Though perjury, or lying under oath, and fabrication of evidence remain widespread in India’s justice system, prosecutions for the two offences are rare. In the first of a two-part series, we analyse five recent court judgements that reveal how the police followed a similar modus operandi of submitting false evidence in court in an atmosphere of impunity. This offence, striking at the foundation of the right to a fair trial, goes unchecked, even when courts find or suspect the police or their witnesses of crimes.

Muslim homes and businesses which were set on fire during the rioting in Shiv Vihar, Delhi/ BANSWALHEMANT, WIKIMEDIA COMMONS

Delhi: On 16 August 2023, a court in Delhi discharged three Muslim men in a case related to rioting, unlawful assembly, and vandalism during the communal riots in the national capital in February 2020. Additional Sessions Judge Pulastya Pramachala of the north-east district Karkardooma courts noted his “suspicion” of the investigating officer having “manipulated the evidence” without actually investigating the case. 

“The chargesheets were filed in a predetermined, mechanical and erroneous manner, with subsequent actions to only cover up the initial wrong actions,” the judge said in his order.

This case is just one of the many Delhi riot cases in which the courts have found or suspected fabrication of evidence by the state police or found its witnesses lying under oath (here, here, here, here). In most such cases, they fell short of ordering any action against the police officers or their witnesses.

As recently as 8 June 2023, in a case where the perjuring party was the defendant, a two-judge bench of Chief Justice Sanjib Banerjee and Justice W Diengdoh of the Meghalaya High Court noted: “Unless Indian judges get serious with litigants and witnesses, the present trend of false affidavits being filed and false evidence being given may one day render the judiciary irrelevant.”

While perjury is committed in criminal matters, and even in private disputes, like matrimonial or property cases, the state—the biggest litigant, making up “50% of all pending cases” in India—usually the prosecutor in criminal cases—is held to a higher standard because the offence strikes at the very foundation of the right to a fair trial and has grave implications for the running of the criminal justice system.

No Punishment For Perjury

The Allahabad High Court had held it a “duty” for a police officer or a government official to allow a case to come before the court without fabrication and to not deceive the court by perjury for a favourable order.

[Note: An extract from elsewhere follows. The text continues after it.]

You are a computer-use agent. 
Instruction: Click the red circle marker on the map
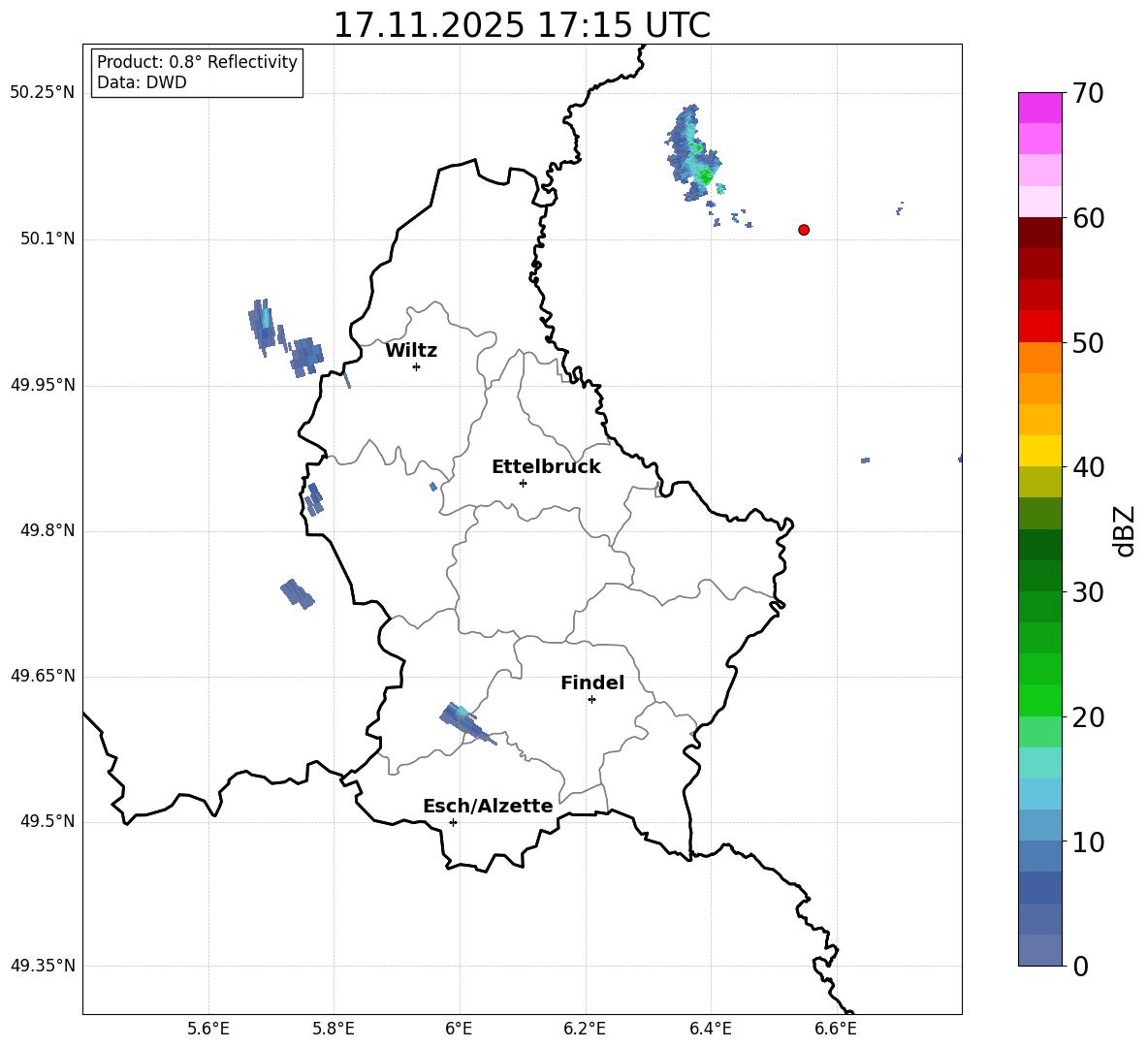[804, 230]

But after passing orders and judgments castigating the police, judges almost never invoke laws meant to prosecute the state for bringing false charges or giving false evidence in a trial, contributing to the impunity with which the police commit these crimes. This two-part series will look at the challenges faced by the legal system in prosecuting perjury under section 191 (offence of giving false evidence), and the offence of fabrication of false evidence under section 192—offences punishable with up to 3 years, 10 years, life imprisonment, or death penalty, depending on the severity of the crime.

Given that both of these offences directly impact the core purpose of any court—to “establish the truth”—accomplished only through the evidence presented by both parties before it, the giving of false evidence and fabricated evidence can severely compromise this fundamental process, leading to wrongful incarcerations or even convictions.

However, judges hesitate or are simply unable to initiate perjury for varied reasons.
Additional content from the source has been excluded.